Summary Notes on Categorical Data
Categorical Data Summary
Descriptive vs. Inferential Statistics
Descriptive Statistics: Methods for organizing and summarizing data.
Inferential Statistics: Used to draw conclusions about a population from a sample.
Steps of Analysis
Visualize the Distribution of Sample Data
Describe the Distribution of Sample Data
Measure Characteristics of Sample Distribution
Infer from Sample About the Population
Distribution Representation
Types of Distribution:
Frequency Distribution: Lists occurrences of each value.
Relative Frequency Distribution: Proportion of total observations per category.
Graphical Representations:
Bar Chart: Displays discrete data; useful for comparison.

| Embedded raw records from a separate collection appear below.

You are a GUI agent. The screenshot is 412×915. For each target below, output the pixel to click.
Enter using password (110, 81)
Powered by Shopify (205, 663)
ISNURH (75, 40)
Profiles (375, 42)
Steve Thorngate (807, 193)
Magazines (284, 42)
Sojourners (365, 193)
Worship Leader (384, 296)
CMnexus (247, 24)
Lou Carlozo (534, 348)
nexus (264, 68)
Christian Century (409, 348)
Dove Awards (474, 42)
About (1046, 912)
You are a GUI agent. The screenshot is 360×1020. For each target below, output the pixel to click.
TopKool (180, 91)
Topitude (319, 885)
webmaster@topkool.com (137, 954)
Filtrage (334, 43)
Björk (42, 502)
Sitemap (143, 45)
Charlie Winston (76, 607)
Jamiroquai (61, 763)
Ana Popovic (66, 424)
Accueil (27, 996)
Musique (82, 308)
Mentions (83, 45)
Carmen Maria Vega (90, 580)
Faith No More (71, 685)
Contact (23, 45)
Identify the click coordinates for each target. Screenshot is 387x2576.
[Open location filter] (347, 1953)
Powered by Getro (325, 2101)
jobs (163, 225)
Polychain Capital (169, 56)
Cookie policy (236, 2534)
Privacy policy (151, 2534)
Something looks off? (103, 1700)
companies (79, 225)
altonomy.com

Pie Chart: Circular graphic; often seen as inefficient for subtle differences.
Histograms: Graph for continuous data, similar to bar charts.
Dotplots: Visualize frequencies with dots.

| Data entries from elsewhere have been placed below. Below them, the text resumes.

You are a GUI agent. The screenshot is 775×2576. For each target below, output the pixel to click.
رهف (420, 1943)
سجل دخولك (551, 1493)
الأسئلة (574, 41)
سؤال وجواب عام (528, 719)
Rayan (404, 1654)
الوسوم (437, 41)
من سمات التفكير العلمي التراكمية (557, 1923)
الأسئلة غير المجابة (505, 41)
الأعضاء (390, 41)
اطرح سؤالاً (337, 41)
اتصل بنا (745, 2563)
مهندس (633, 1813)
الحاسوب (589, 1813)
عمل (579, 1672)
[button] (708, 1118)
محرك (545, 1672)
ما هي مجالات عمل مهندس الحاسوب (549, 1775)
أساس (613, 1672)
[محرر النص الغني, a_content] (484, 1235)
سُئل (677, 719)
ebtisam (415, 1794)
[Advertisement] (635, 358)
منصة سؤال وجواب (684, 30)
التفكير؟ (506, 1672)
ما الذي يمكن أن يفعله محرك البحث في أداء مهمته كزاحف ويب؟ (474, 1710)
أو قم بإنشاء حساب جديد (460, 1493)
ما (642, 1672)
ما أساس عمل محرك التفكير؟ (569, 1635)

Stem-and-Leaf Diagrams: Combine histogram and dotplot; keeps all data points.
Organizing Categorical Variables
Key methods:
Frequency Distribution
Relative Frequency Distribution
Pie Chart (use with caution for small differences)
Bar Chart (for clearer comparison between categories)

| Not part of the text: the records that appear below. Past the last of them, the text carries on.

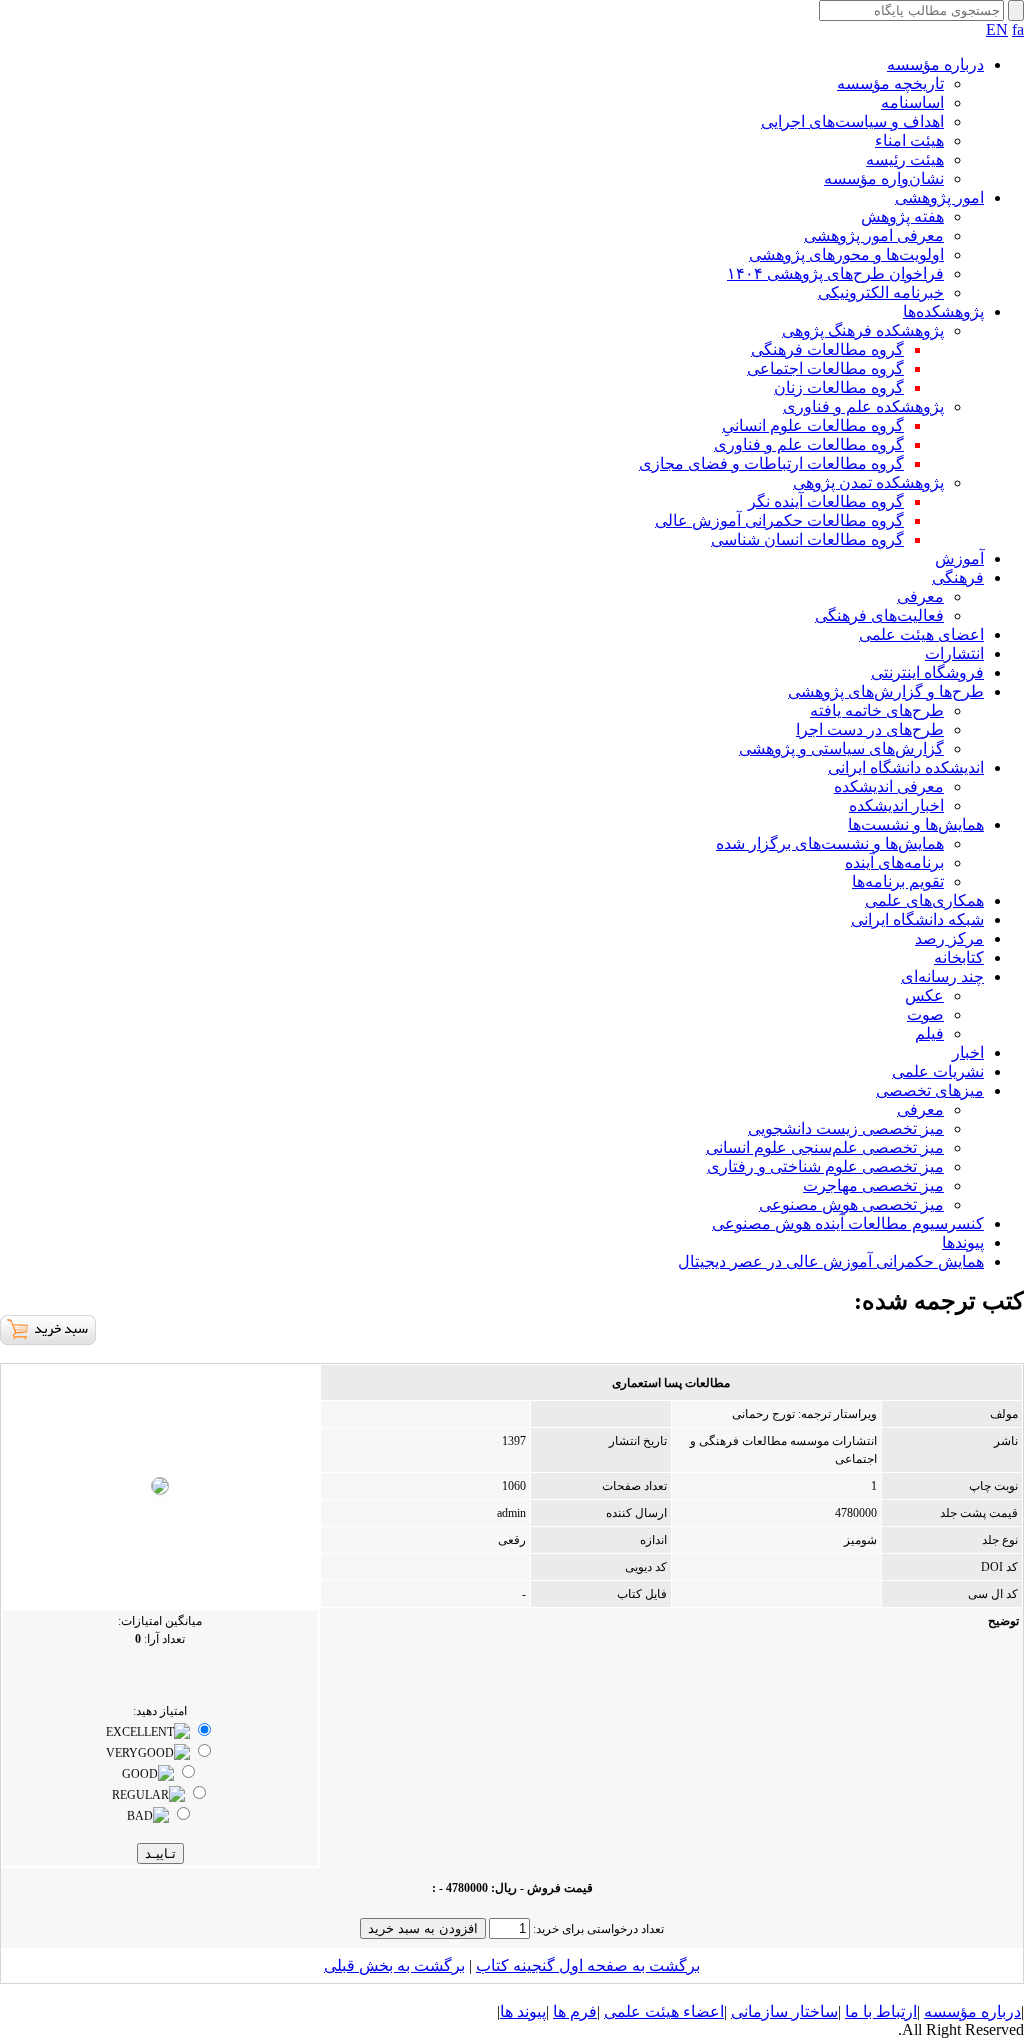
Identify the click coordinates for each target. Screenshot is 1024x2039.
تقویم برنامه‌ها (898, 881)
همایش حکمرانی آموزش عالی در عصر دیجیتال (831, 1261)
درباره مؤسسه (935, 64)
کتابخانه (959, 957)
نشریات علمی (938, 1071)
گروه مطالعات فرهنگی (827, 349)
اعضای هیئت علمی (921, 634)
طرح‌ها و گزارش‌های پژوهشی (886, 691)
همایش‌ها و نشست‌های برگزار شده (830, 843)
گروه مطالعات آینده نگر (826, 501)
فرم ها (575, 2011)
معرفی (920, 596)
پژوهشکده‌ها (943, 311)
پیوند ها (523, 2011)
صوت (925, 1014)
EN (997, 29)
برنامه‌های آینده (894, 862)
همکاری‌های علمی (924, 900)
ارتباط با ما (881, 2011)
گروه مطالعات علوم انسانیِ (813, 425)
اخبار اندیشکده (896, 805)
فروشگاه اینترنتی (927, 672)
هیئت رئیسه (905, 159)
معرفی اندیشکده (889, 786)
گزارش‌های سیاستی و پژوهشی (841, 748)
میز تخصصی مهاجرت (873, 1185)
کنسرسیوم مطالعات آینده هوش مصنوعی (848, 1223)
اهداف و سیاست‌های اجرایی (852, 121)
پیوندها (963, 1242)
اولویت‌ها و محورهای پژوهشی (846, 254)
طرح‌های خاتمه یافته (877, 710)
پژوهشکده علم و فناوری (863, 406)
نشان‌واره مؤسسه (884, 178)
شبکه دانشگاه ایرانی (917, 919)
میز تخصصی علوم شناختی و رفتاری (825, 1166)
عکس (924, 995)
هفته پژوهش (902, 216)
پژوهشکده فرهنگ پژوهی (863, 330)
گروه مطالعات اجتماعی (825, 368)
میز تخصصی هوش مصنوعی (851, 1204)
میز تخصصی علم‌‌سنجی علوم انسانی (825, 1147)
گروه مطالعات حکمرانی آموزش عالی (779, 520)
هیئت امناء (909, 140)
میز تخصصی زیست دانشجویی (846, 1128)
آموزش (959, 558)
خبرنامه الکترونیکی (881, 292)
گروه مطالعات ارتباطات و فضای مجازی (771, 463)
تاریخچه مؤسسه (890, 83)
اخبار (968, 1052)
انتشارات (954, 653)
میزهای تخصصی (930, 1090)
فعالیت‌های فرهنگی (879, 615)
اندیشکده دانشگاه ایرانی (906, 767)
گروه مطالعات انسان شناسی (807, 539)
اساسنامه (912, 102)
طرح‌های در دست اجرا (870, 729)
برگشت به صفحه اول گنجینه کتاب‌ (588, 1965)
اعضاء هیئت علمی (664, 2011)
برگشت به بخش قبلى (394, 1965)
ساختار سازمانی (784, 2011)
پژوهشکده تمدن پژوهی (868, 482)
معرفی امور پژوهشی (874, 235)
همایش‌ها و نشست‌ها (916, 824)
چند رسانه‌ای (942, 976)
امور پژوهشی (939, 197)
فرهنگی (958, 577)
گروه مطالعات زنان (839, 387)
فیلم (929, 1033)
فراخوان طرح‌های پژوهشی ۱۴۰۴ (835, 273)
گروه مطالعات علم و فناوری (809, 444)
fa (1018, 29)
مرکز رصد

Principles of Good Graphing
Area Principle: Ensure graphic areas accurately represent data.
Fill the Canvas: Efficient use of space for visual comparisons.
Labeling: Clearly label axes and data points for context.
Working with Two Categorical Variables
Contingency Tables: Organize data for analysis between two categorical variables.
Marginal Distribution: Total counts or proportions without considering the other variable.
Conditional Distribution: Distribution of one variable based on the categories of the other.
Misleading Graphs
Critical approach needed to avoid misrepresentation; notably, axes should start at zero to prevent distortion.